> RECORD EXTRACTS
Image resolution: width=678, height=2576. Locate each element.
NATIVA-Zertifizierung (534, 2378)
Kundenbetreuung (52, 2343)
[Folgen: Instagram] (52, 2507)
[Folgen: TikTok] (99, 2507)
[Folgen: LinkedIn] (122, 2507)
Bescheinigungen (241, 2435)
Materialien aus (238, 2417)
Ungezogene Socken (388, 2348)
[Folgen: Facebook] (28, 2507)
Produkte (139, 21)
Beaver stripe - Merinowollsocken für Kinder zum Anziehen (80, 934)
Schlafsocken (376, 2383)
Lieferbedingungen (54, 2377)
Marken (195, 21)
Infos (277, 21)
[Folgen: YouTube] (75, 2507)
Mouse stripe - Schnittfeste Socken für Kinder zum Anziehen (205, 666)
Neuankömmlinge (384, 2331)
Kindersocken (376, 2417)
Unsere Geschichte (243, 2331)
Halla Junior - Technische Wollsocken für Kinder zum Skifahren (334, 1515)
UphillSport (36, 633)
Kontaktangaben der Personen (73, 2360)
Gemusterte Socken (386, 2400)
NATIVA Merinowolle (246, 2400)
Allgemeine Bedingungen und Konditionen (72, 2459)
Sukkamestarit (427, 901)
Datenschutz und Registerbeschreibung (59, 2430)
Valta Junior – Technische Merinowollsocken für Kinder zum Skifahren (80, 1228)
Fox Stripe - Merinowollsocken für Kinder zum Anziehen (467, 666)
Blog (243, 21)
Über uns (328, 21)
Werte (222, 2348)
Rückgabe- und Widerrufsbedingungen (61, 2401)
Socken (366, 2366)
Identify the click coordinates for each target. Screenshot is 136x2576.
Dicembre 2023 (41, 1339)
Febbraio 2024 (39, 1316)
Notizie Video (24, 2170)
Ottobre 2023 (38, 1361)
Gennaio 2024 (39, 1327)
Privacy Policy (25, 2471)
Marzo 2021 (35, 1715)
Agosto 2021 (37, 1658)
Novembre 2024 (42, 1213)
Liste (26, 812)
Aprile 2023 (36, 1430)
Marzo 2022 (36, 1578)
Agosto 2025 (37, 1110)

> WHAT THE TASK ASKS
What you return must match the listing exactly, line for line.

> OUTPUT FOR THIS EXERCISE
Image resolution: width=678, height=2576. Locate each element.
NATIVA-Zertifizierung (534, 2378)
Kundenbetreuung (52, 2343)
[Folgen: Instagram] (52, 2507)
[Folgen: TikTok] (99, 2507)
[Folgen: LinkedIn] (122, 2507)
Bescheinigungen (241, 2435)
Materialien aus (238, 2417)
Ungezogene Socken (388, 2348)
[Folgen: Facebook] (28, 2507)
Produkte (139, 21)
Beaver stripe - Merinowollsocken für Kinder zum Anziehen (80, 934)
Schlafsocken (376, 2383)
Lieferbedingungen (54, 2377)
Marken (195, 21)
Infos (277, 21)
[Folgen: YouTube] (75, 2507)
Mouse stripe - Schnittfeste Socken für Kinder zum Anziehen (205, 666)
Neuankömmlinge (384, 2331)
Kindersocken (376, 2417)
Unsere Geschichte (243, 2331)
Halla Junior - Technische Wollsocken für Kinder zum Skifahren (334, 1515)
UphillSport (36, 633)
Kontaktangaben der Personen (73, 2360)
Gemusterte Socken (386, 2400)
NATIVA Merinowolle (246, 2400)
Allgemeine Bedingungen und Konditionen (72, 2459)
Sukkamestarit (427, 901)
Datenschutz und Registerbeschreibung (59, 2430)
Valta Junior – Technische Merinowollsocken für Kinder zum Skifahren (80, 1228)
Fox Stripe - Merinowollsocken für Kinder zum Anziehen (467, 666)
Blog (243, 21)
Über uns (328, 21)
Werte (222, 2348)
Rückgabe- und Widerrufsbedingungen (61, 2401)
Socken (366, 2366)
Identify the click coordinates for each target. Screenshot is 136x2576.
Dicembre 2023 (41, 1339)
Febbraio 2024 (39, 1316)
Notizie Video (24, 2170)
Ottobre 2023 (38, 1361)
Gennaio 2024 (39, 1327)
Privacy Policy (25, 2471)
Marzo 2021 (35, 1715)
Agosto 2021 (37, 1658)
Novembre 2024 (42, 1213)
Liste (26, 812)
Aprile 2023 (36, 1430)
Marzo 2022 (36, 1578)
Agosto 2025 (37, 1110)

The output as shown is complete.